On January 6, 2005, in Uncategorized, by The News Staff

Jan5toon 

          Hot on the trail of the expected New Year’s Day hangover is sure to be the flimsy New Year’s resolutions which will be broken almost as soon as they are made.

          Though this city’s population is comprised of many wildly diverse factions, there should be one common thread running through the resolutions of each: a genuine respect for and understanding of the rights of their neighbors to live, learn and love in this city.

          If such tolerance and goodwill could exist among two local cliques in particular, this town will only strengthen its quest to be a world class urban center made up of local neighborhoods where friendship and love run deep.

          Those two cliques are longtime residents who have loved the city since birth and new residents who share that same affection but, through no fault of their own, lack the decades of devotion of the older residents.

          For the long-time residents, the working class ethnic white neighborhoods they grew up in have disappeared and become the habitats of 50-year-old college professors and their elementary school-aged children.

Triple-deckers have become ritzy condos and pick-up football games have been expelled from the parking lots of uptight businesses. Certainly this city has lost a certain charm and sense of community with these changes and it is easy to see why longtime residents can be angry at such losses.

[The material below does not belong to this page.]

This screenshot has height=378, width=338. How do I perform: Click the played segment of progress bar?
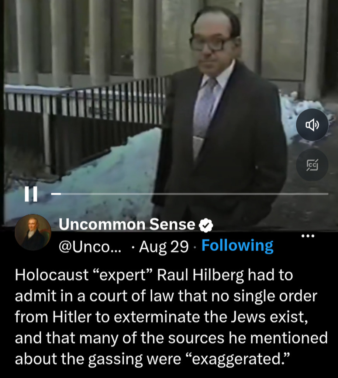(56, 193)
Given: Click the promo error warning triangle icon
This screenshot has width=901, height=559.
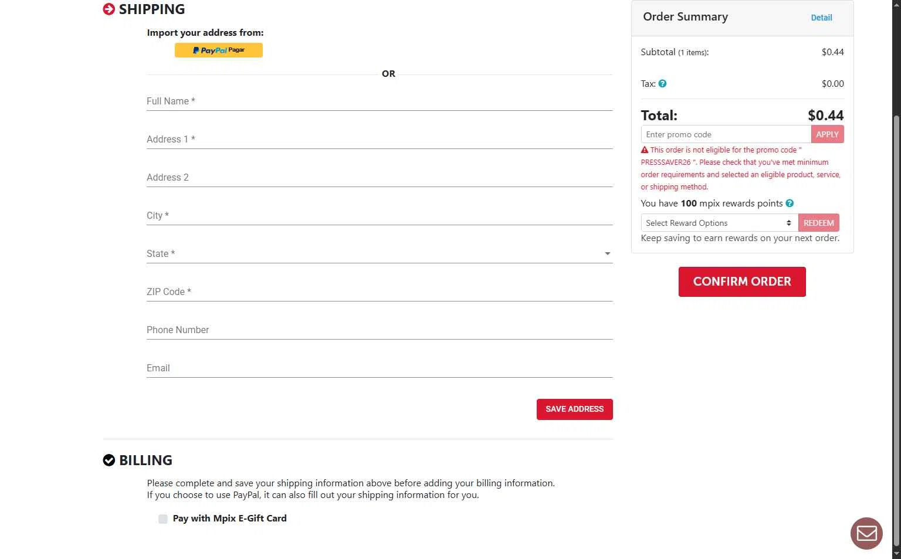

          But what’s done is done and there is no going back to the days of triple-deckers in West Somerville going on the market for less than $50,000. The rest of the world has discovered this cozy little corner of greater Boston and is clamoring for an address inside of it. So there is little to do for the longtime residents but to accept the new residents as warmly as they bid farewell to the neighbors who were priced out of their old digs.

          If that is done, veteran Somervillians will find that their new neighbors share many of the same values and traditions as their own families and that there is no good reason to view a neighbor with suspicion just because of the sandals on his feet and the slice of whole grain wheat zucchini egg bread in his hand.

          Meanwhile, new residents should understand that, if handled in an inappropriate manner, their entrance into town could mean a decrease in community. Sure, they have the right to live anywhere they want but if they think being a good neighbor means keeping the noise down and recycling on every other Tuesday they are sadly mistaken.

Most new residents are reasonable, supremely intelligent people with an enormous amount to offer their communities. In the New Year, those assets should be devoted to building a greater sense of neighborhood in Somerville before the old charms of community solidarity disappear and this becomes a city where people are trapped in a hellish ping-pong game between work and home.

But regardless of how cheaply you bought your home or what kind of zucchini egg bread you prefer, Happy New Year neighbor, from The Somerville News!